ドライバーのキャリアチェンジの選択肢として、運行管理者という職業があります。

しかし、そもそも運行管理者がどのような仕事をしているのかは、あまり広く知られていません。

そこで本記事では、運行管理者になるメリット・デメリット運行管理者資格の取得方法運行管理者の給料などについて解説します。

運行管理者とは:自動車運送事業に必要な国家資格

運行管理者とは:自動車運送事業に必要な国家資格

まず、運行管理者とはどのような職業なのかについて詳しく解説していきます。

運行管理者は自動車運送事業に必要な国家資格で、国土交通省は以下のように定義しています。

運行管理者は、道路運送法及び貨物自動車運送事業法に基づき、事業用自動車の運転者の乗務割の作成、休憩・睡眠施設の保守管理、運転者の指導監督、点呼による運転者の疲労・健康状態等の把握や安全運行の指示等、事業用自動車の運行の安全を確保するための業務を行います。

引用:国土交通省「自動車運送事業の運行管理者になるには」

事業用自動車とはトラックやタクシーといった、運送業務に使う自動車のことで、その事業用自動車の安全を管理するのが運行管理者です。

運行管理者の資格取得の要件

運行管理者の資格取得の要件

運行管理者になるためには「運行管理者資格者証」を取得する必要があり、業務の種類によって

「一般乗合旅客」「一般貸切旅客」「一般乗用旅客」「特定旅客」「貨物」の5つに分けられています。

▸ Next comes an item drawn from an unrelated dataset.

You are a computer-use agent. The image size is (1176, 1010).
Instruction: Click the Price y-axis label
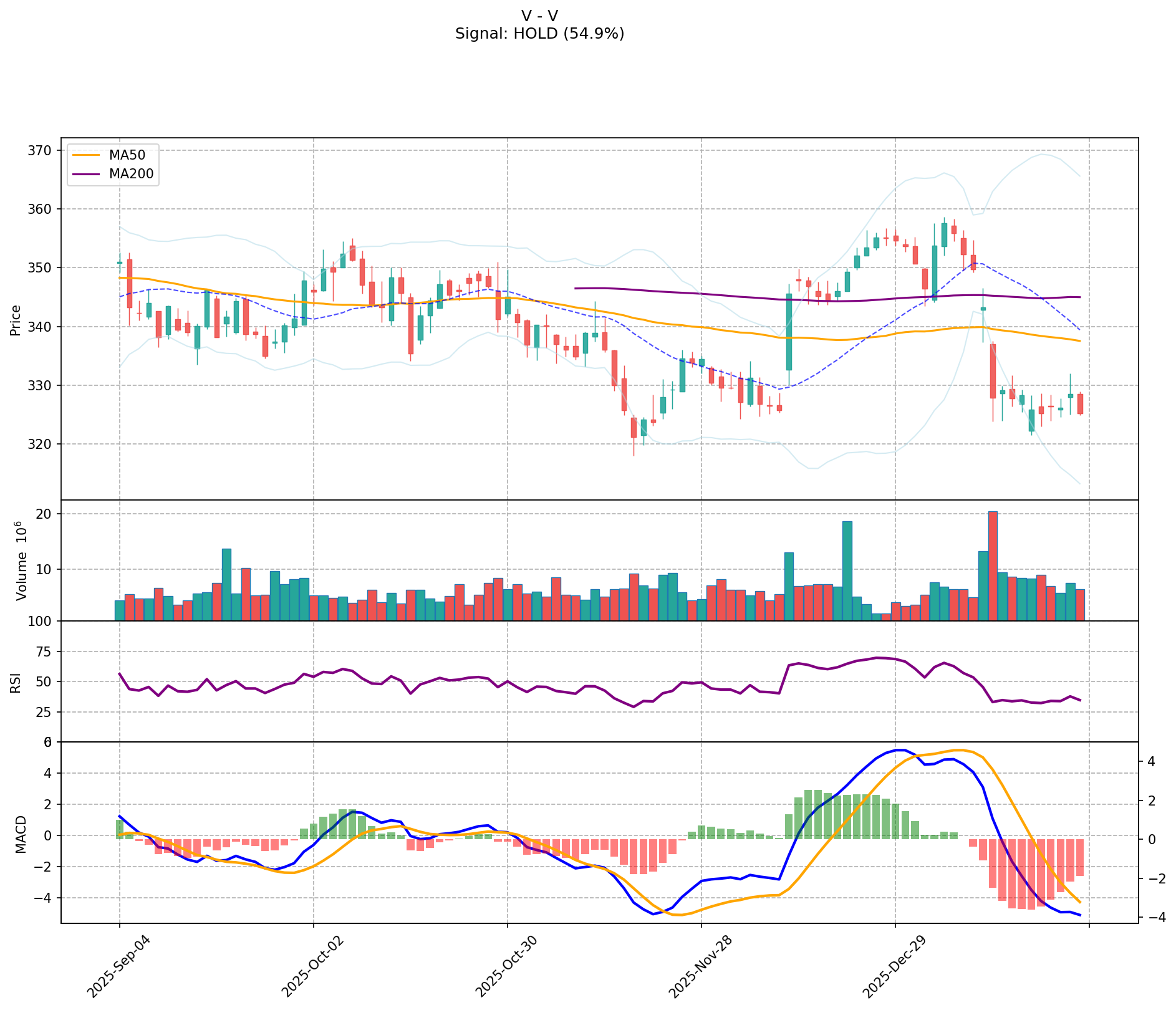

「運行管理者資格者証」取得の手段としては「運行管理者試験に合格する」「事業用自動車の運行の安全の確保に関する業務について一定の実務経験を積む」の2通りの方法があります。

運行管理者試験の合格率は約38〜40%

運行管理者試験の合格率は約38〜40%

では、実際の運行管理者試験の合格率を紹介します。下記の表は令和4年度第1回試験の概要を表しています。

  貨物 旅客
試験実施県 47都道府県 47都道府県
受験者数(人) 28,804 5,403
合格者数(人) 11,051 2,167
合格率(%) 38.4 40.1
参考:運行管理者試験センター「令和4年度第1回試験の実施状況」

「貨物」の試験では受験者数28,804人に対して合格者が11,051人、合格率は38.4%

一方、「旅客」の試験は受験者数5,403人に対して合格者が2,167人、合格者は40.1%と、両試験とも合格率は約40%となっていることがわかります。

運行管理者の仕事内容|8選

運行管理者の仕事内容|8選

続いて、運行管理者の業務内容について説明します。

自動車の安全管理を行う運行管理者の業務内容は多岐にわたりますが、ここでは8つに分けて紹介します。

労務管理

運行管理者の業務内容1つ目は、労務管理です。

ドライバーの労働時間や残業時間を記録し、勤務時間の管理をする業務です。

休憩時間や睡眠時間も管理してシフトの作成なども行います。

安全運転の指導

運行管理者の業務内容2つ目は、安全運転の指導です。

事故やトラブルを未然に防ぐために安全指導を行い、ドライバーの安全運転への意識を高める業務です。

定期的に講習会を開催して、実際の事故の状況やトラブルを例に挙げながら安全運転の指導を行います。

車両の管理

運行管理者の業務内容3つ目は、車両の管理です。

会社や事業所が保有する事業用自動車の管理も運行管理者の業務です。

車両にトラブルがある状態で走行をしてしまうと事故やトラブルの原因となり、自社はもちろん取引先にも迷惑をかけることになります。

そのような事態にならないように、運行管理者は常日頃から入念に車両管理を行う必要があります。

ただし、車両の点検作業そのものは運行管理者以外が担当し、運行管理者はその報告を受けて最終確認するというケースがほとんどです。

また、万が一ドライバーが車両に異変を感じたときは運行管理者に報告が行き、その報告を受けた運行管理者はスタッフと連携して原因を調査して、問題解決に注力します。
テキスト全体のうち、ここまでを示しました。